L’effet Dunning-Kruger

L’effet Dunning-Kruger

1L’effet Dunning-Kruger est un biais cognitif qui consiste à surestimer ses compétences dans des domaines que l’on connaît juste un peu. Il tire son nom de deux psychologues, David Dunning et Justin Kruger, qui ont étudié ce phénomène dès 1999.

“La culture, c’est comme la confiture. Moins on en a, plus on l’étale.”

Citation attribuée au choix à Françoise Sagan, Pierre Desproges ou Jean Delacour

2L’étude originale portait sur des tests de logique, de grammaire et de sens de l’humour (eh oui !). En moyenne, 62 % des participants s’estimaient “meilleurs” que leurs pairs alors que seuls 12 % sur-performaient.

3L’effet Dunning-Kruger peut être représenté par une courbe, avec trois stades :

  • Le novice : vous n’avez aucune connaissance sur un sujet et admettez volontiers votre ignorance. Jusque-là, tout va bien.
  • L’amateur : ça se corse ! En passant de novice à légèrement connaisseur, vous développez un sentiment de supériorité en « oubliant » que vous avez des lacunes.
  • Le spécialiste : plus vous connaissez un sujet, plus vous en identifiez la complexité et plus vous êtes conscient de vos limites. Vous savez que vous ne savez pas.

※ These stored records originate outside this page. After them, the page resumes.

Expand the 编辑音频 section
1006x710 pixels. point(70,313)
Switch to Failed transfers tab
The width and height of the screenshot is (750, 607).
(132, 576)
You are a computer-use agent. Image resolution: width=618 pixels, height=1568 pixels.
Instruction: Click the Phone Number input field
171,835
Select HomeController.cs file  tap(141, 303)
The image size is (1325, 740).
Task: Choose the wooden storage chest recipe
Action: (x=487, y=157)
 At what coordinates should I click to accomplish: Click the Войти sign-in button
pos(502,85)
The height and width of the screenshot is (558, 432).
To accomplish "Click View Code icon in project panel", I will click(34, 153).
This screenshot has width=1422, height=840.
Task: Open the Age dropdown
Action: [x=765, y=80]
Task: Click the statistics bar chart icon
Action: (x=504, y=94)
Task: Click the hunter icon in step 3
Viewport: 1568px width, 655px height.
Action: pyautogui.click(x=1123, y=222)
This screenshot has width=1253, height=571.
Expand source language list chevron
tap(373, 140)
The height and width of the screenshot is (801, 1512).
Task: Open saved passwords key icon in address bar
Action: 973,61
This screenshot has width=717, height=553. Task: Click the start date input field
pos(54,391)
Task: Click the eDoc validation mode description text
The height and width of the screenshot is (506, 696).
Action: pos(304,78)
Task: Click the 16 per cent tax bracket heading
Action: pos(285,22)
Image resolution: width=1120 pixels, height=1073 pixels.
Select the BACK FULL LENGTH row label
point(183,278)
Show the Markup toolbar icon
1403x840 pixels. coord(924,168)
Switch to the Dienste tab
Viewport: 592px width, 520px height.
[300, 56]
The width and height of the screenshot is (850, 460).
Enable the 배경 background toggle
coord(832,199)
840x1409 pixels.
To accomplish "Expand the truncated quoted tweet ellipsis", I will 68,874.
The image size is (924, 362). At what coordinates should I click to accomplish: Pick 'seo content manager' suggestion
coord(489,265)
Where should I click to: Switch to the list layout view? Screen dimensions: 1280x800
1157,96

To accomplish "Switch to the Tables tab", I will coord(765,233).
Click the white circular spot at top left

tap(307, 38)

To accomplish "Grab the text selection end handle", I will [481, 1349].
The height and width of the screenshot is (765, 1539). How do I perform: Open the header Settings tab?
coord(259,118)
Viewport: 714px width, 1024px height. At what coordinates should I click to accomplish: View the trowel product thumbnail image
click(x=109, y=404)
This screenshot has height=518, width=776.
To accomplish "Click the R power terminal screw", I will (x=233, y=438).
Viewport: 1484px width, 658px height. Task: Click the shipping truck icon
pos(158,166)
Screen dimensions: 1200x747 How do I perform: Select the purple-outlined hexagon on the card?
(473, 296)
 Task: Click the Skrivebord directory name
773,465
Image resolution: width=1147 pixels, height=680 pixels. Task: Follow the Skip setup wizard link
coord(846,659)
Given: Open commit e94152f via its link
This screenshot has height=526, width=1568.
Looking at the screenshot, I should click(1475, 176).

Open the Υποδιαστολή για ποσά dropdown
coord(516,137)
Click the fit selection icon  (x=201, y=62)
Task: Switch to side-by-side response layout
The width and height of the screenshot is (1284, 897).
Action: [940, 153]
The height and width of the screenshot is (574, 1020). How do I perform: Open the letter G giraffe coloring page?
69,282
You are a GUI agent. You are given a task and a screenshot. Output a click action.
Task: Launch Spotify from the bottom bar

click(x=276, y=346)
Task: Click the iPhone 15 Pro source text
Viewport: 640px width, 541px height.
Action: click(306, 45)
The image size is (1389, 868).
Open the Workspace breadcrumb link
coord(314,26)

4Le Mont Stupide ! C’est au stade de l’amateur que se situe le véritable danger. Parce que vous connaissez un peu un sujet, vous développez un faux sentiment de maîtrise. Vous ne doutez plus, vous ignorez votre propre ignorance et vous devenez dangereux.

“Arrogance is ignorance plus conviction.” 

Tim Urban 

5Des exemples à foison. On retrouve l’effet Dunning-Kruger dans quasiment tous les domaines.

  • Les étudiants les moins bien notés (les 25 % en bas de la grille) représentent 60 % des étudiants qui surestiment leurs performances.
  • En cas de sous-performance, les entretiens d’évaluation sont rarement considérés comme « justes” par la personne évaluée.
  • Les experts qui peuplent les plateaux télé, préfèrent « affirmer » que faire part de leur doute (pas bon pour l’audimat…).
  • La France est riche de « 65 millions de sélectionneurs » qui savent mieux que l’entraîneur quelle équipe aligner sur le terrain, sans avoir jamais rencontré un seul des joueurs retenus.
  • Et que dire des millions d’épidémiologistes soudainement “diplômés” depuis mars 2020…

6La première règle du club Dunning-Kruger est une variante de celle du Fight Club. Selon Dunning, « dans le club Dunning-Kruger, personne ne sait qu’il fait partie du club. » Nous sommes donc tous concernés, à un moment ou à un autre.

7Rien à voir avec le niveau d’intelligence : l’effet Dunning-Kruger prolifère avec l’accès croissant aux connaissances. Pour se prémunir de ces effets pervers, Dunning et Kruger conseillent d’appliquer quelques remèdes simples mais efficaces : réfléchir avant de tirer des conclusions hâtives, accepter la contradiction et sans cesse remettre en question ses connaissances. Facile, non ? 

La leçon à tirer 

Comme disait Jean Gabin, “Je sais, je sais, je sais… Maintenant je sais, je sais qu’on ne sait jamais, mais ça je le sais”.